# [Request]
Copy the records below, switching "Sign In" to "Log In" and keeping everything else unchanged.

[Begin Given data]

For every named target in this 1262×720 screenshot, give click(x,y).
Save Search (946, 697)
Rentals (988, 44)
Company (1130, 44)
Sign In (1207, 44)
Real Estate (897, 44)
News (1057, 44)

[End Given data]

# [Complete output]
For every named target in this 1262×720 screenshot, give click(x,y).
Save Search (946, 697)
Rentals (988, 44)
Company (1130, 44)
Log In (1207, 44)
Real Estate (897, 44)
News (1057, 44)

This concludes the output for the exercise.